Quizá Marguerite aprendió de OJ a ponerse de perfil. Si alguien se mantuvo lejos de la fiesta o la reivindicaciones de una juventud que despertaba a finales de los años sesenta fue Simpson. Él, que corría sobre la hierba, con la pelota en la mano, y en la vida. Sabía que tenía un don y estaba dispuesto a aprovecharlo al máximo en su beneficio, sin mirar más allá de sí mismo. Tenía prisa, se había casado rápido y quería ganar el trofeo Heisman que se daba al mejor jugador de fútbol universitario. Eso era lo que le daba sentido a su existencia.

El resto del mundo podía girar, pero no era importante. Los jóvenes podían levantarse, llenarse el pelo de flores, escuchar música en conciertos multitudinarios, tomar drogas, sentirse libres y rebeldes, querer cambiar el mundo, pensar que los negros y los blancos debían tener los mismos derechos.
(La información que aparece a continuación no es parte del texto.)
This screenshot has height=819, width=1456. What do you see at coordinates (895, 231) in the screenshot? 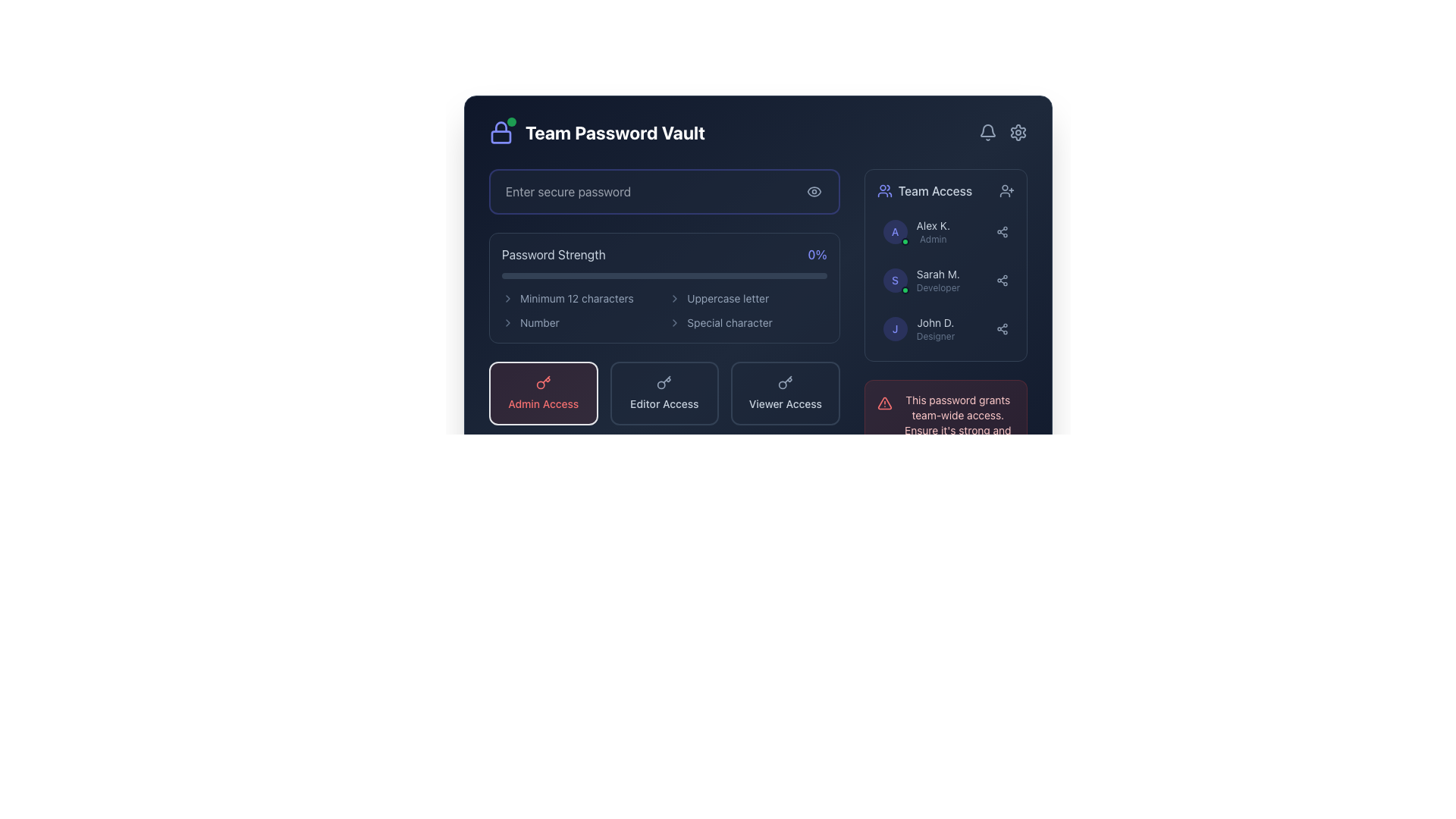
I see `the Profile Icon for user 'Alex K.'` at bounding box center [895, 231].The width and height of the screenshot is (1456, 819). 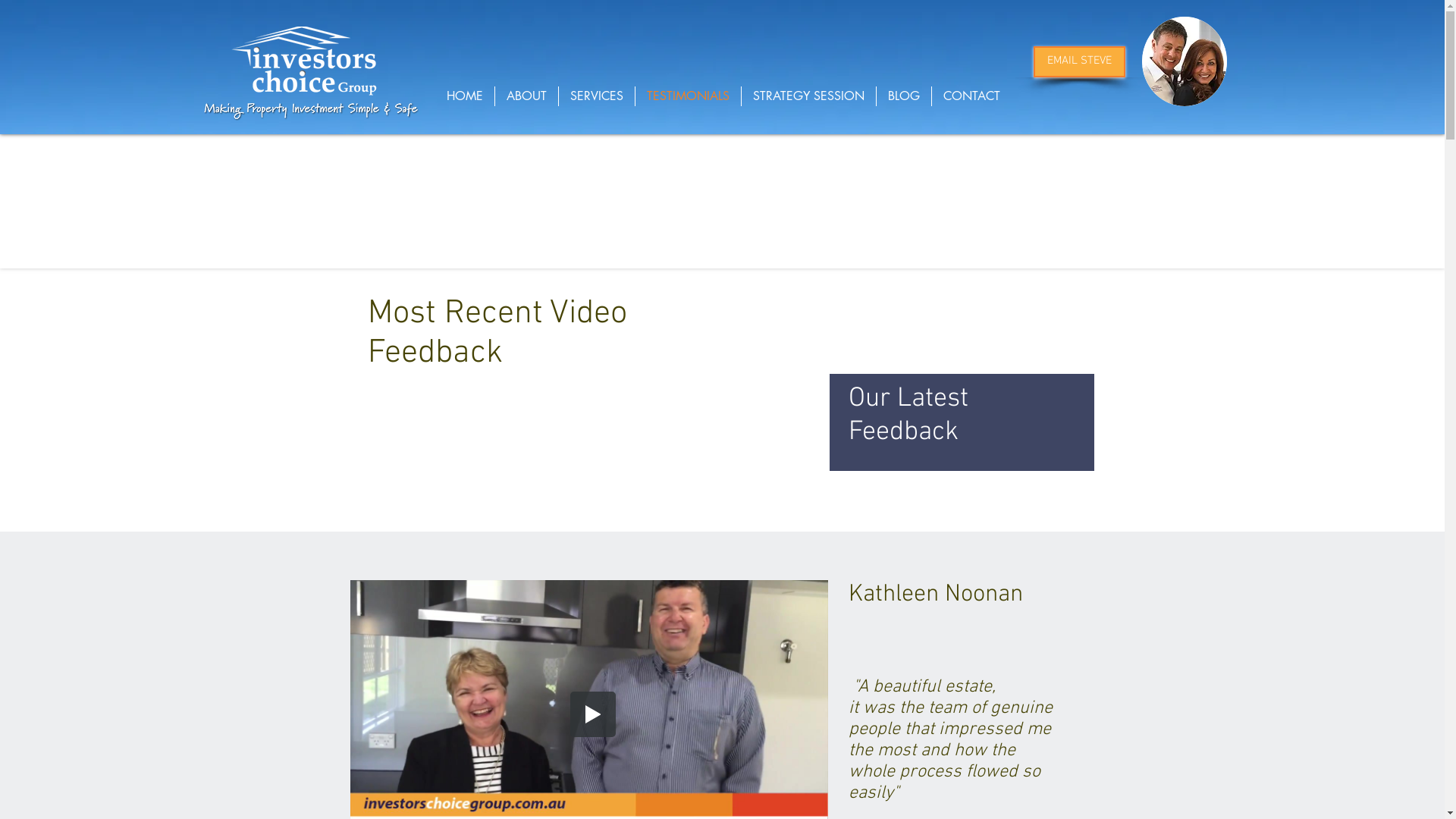 What do you see at coordinates (808, 96) in the screenshot?
I see `'STRATEGY SESSION'` at bounding box center [808, 96].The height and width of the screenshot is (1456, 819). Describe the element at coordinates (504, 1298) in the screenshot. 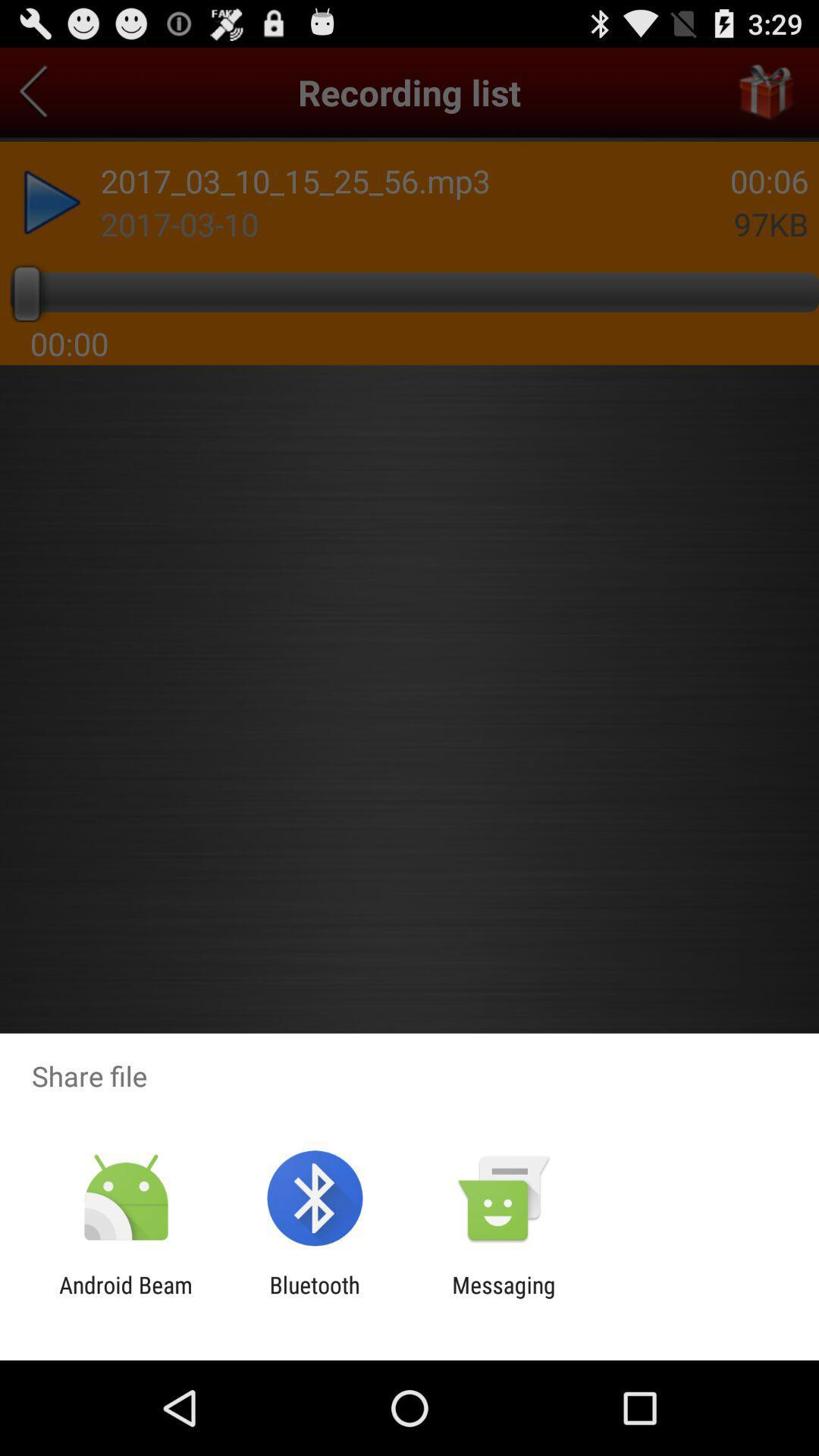

I see `the messaging icon` at that location.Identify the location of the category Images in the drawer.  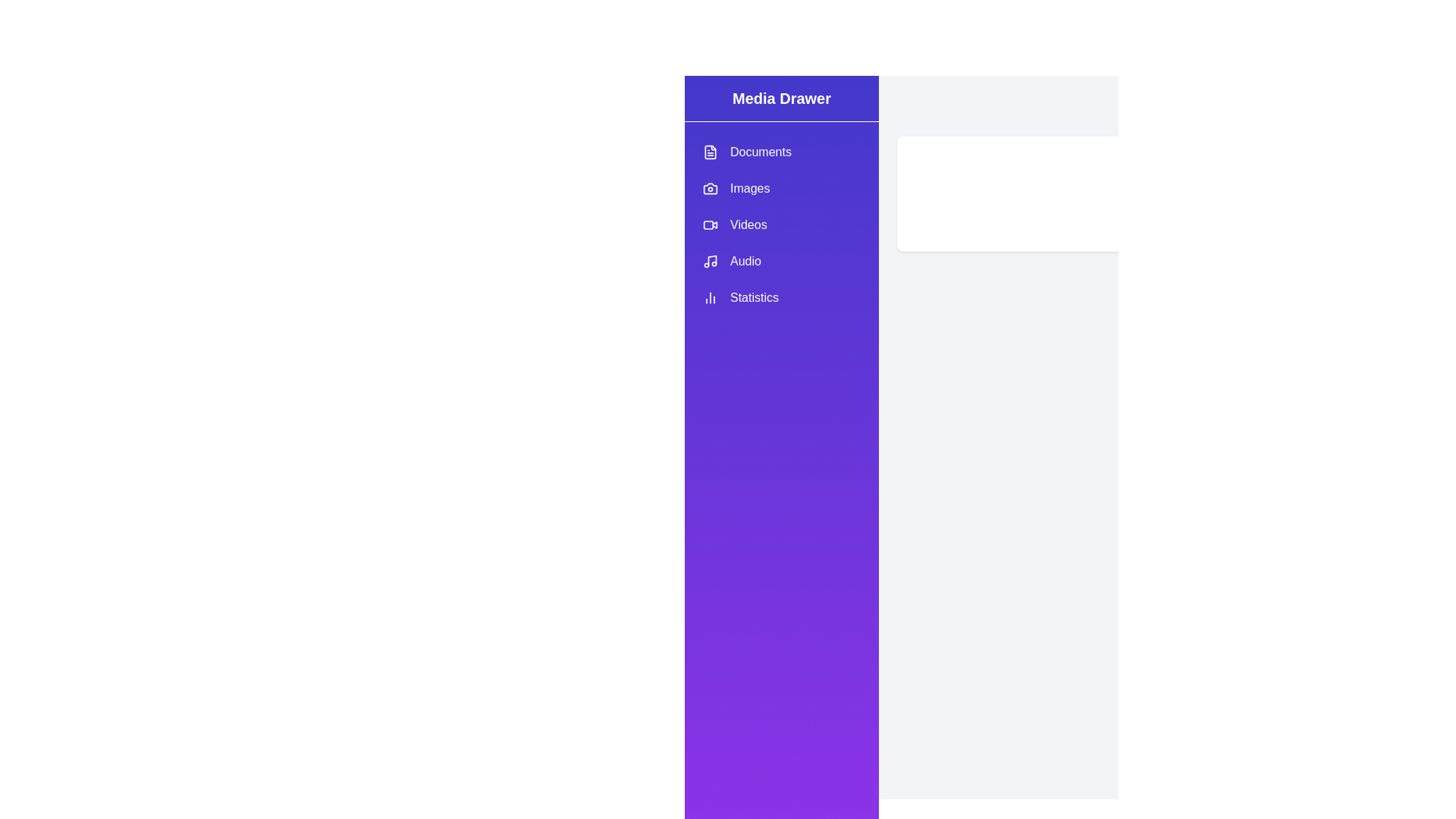
(782, 188).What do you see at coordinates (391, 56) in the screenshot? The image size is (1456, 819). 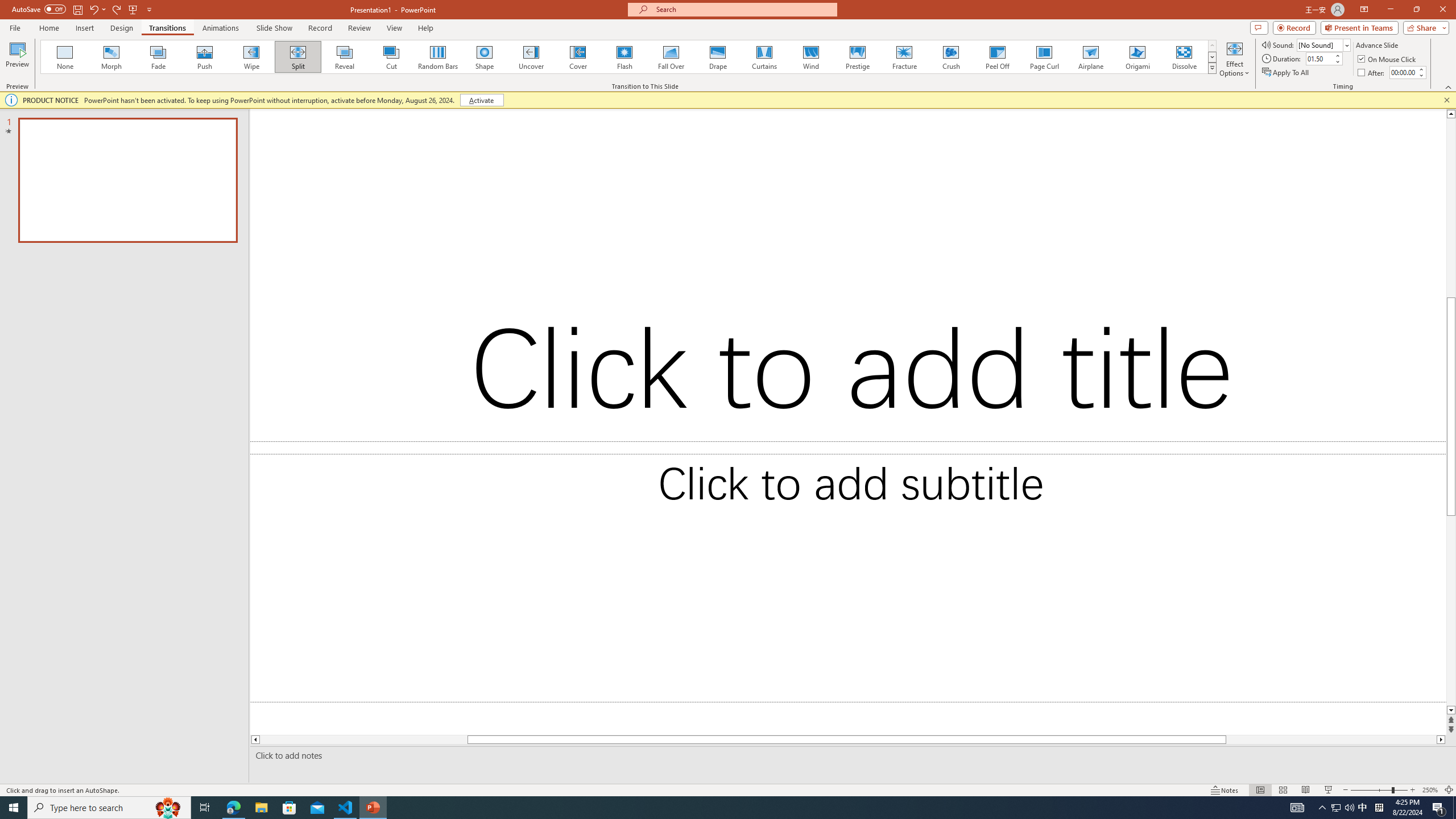 I see `'Cut'` at bounding box center [391, 56].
Sí, vale, todo muy bien, pero a OJ eso le causaba indiferencia.

Quería jugar, ser un gigante, como en noviembre de ese año, en uno de los grandes partidos de la historia del fútbol universitario entre UCLA y su universidad, la del sur de California (USC), un duelo entre equipos históricamente rivales. «Estaba tan cansado», dijo después OJ, narrando una jugada que ha pasado a la eternidad, que aún se puede ver en Youtube, al ser una de las primeros partidos en color que retransmitía la ABC. «Estaba tan cansado que casi ni podía correr. Me puse en movimiento para decir que ‘‘no’’ pero para entonces el balón me llegó y todo fue instinto». Y corrió lo que no se había corrido: se hizo 64 míticas yardas que le dieron la victoria y al año siguiente ganaría el trofeo Heisman en los primeros pasos de la leyenda.